Maria Irene Dainesi
SERUM CREATINE KINASE AND CREATININE LEVELS AND CLINICAL FEATURES IN PATIENT WITH SPINAL MUSCULAR ATROPHY UNDER TREATMENT WITH NUSINERSEN
Autori
- MARIA IRENE DAINESI (DEPARTMENT OF BRAIN AND BEHAVIORAL SCIENCES, UNIVERSITY OF PAVIA, PAVIA, ITALY – RESIDENT IN NEUROPSICHIATRIA INFANTILE)
- ALICE GARDANI (DEPARTMENT OF CHILD NEUROLOGY AND PSYCHIATRY, IRCCS C. MONDINO FOUNDATION, PAVIA, ITALY – NEURODEVELOPMENTAL THERAPIST (TNPEE))
- CARLO ALBERTO QUARANTA (DEPARTMENT OF BRAIN AND BEHAVIORAL SCIENCES, UNIVERSITY OF PAVIA, PAVIA, ITALY – RESIDENT IN NEUROPSICHIATRIA INFANTILE)
- ARIANNA IOSCA (DEPARTMENT OF BRAIN AND BEHAVIORAL SCIENCES, UNIVERSITY OF PAVIA, PAVIA, ITALY – RESIDENT IN NEUROPSICHIATRIA INFANTILE)
- SARA FUSCO (DEPARTMENT OF BRAIN AND BEHAVIORAL SCIENCES, UNIVERSITY OF PAVIA, PAVIA, ITALY – RESIDENT IN NEUROPSICHIATRIA INFANTILE)
- LAURA CARRARO (DEPARTMENT OF BRAIN AND BEHAVIORAL SCIENCES, UNIVERSITY OF PAVIA, PAVIA, ITALY – RESIDENT IN NEUROPSICHIATRIA INFANTILE)
- STEFANO PARRAVICINI (DEPARTMENT OF BRAIN AND BEHAVIORAL SCIENCES, UNIVERSITY OF PAVIA, PAVIA, ITALY; DEPARTMENT OF CHILD NEUROLOGY AND PSYCHIATRY, IRCCS C. MONDINO FOUNDATION, PAVIA, ITALY – NEUROPSICHIATRIA INFANTILE)

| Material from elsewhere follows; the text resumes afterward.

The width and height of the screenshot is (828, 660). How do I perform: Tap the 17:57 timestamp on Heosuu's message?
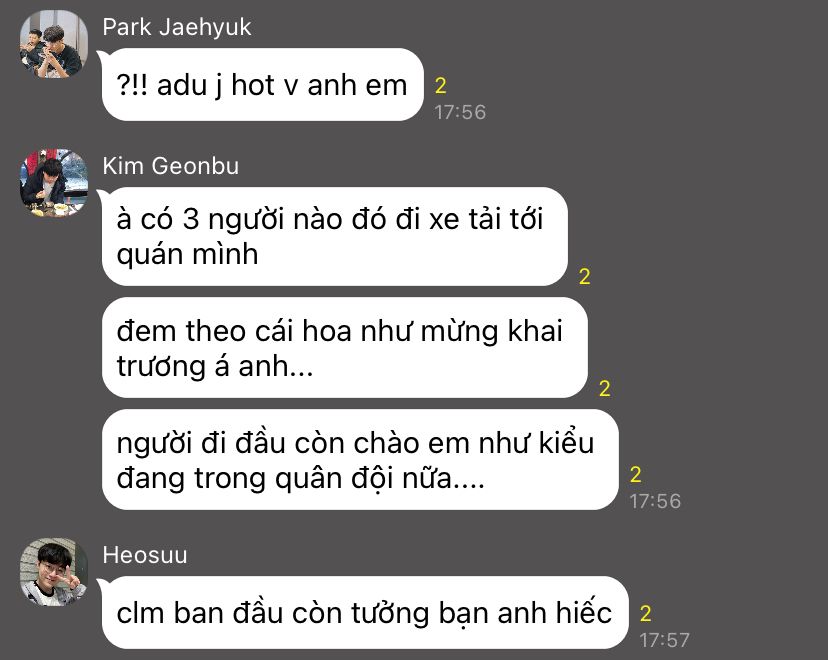(x=665, y=640)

- ANGELA LUCIA BERARDINELLI (DEPARTMENT OF CHILD NEUROLOGY AND PSYCHIATRY, IRCCS C. MONDINO FOUNDATION, PAVIA, ITALY – NEUROPSICHIATRIA INFANTILE)
Presentatore
MARIA IRENE DAINESI (DEPARTMENT OF BRAIN AND BEHAVIORAL SCIENCES, UNIVERSITY OF PAVIA, PAVIA, ITALY)
Modalità
Poster Session
Abstract
“5q-associated spinal muscular atrophy (SMA) is a rare monogenic lower motor neuron disease caused by mutations in the telomeric survival of motor neuron 1 (SMN1) gene leading to insufficient SMN protein levels. Lack of SMN protein predominantly leads to degeneration of lower motor neurons with consecutive progressive muscle wasting. In 2017, European Medicines Agency (EMA) approved the antisense oligonucleotide nusinersen as the first disease-modifying drug for SMA. Therefore, it is indispensable to investigate real-world evidence of treatment effects. Recently published observational studies showed satisfying motor score changes during nusinersen treatment. However, objective biomarkers are required to monitor disease progression and/or response to treatment: both creatine kinase (CK) and creatinine (CRN) are part of the muscle energy metabolism and are affected in neuromuscular diseases as they reflect muscle integrity and muscle mass. Few articles in the literature study the level and changes in plasma values of muscle enzymes in SMA 5q.
In our work we evaluate a possible correlation over time, from before the start of therapy to the present, between serum CK and CRN values and patients’ scores on motor scales (Hammersmith Functional Motor Scale Expanded). In detail, our patient cohort is as follows: 5 pediatric patients (3 with SMA type 2 and 2 with SMA type 3) and 4 adult patients with SMA type 3. All patients access our institute every 4 months to receive intrathecal administration of nusinersen. The study aim is to assess a possible correlation between clinical and laboratory results and their dynamics during nusinersen treatment.”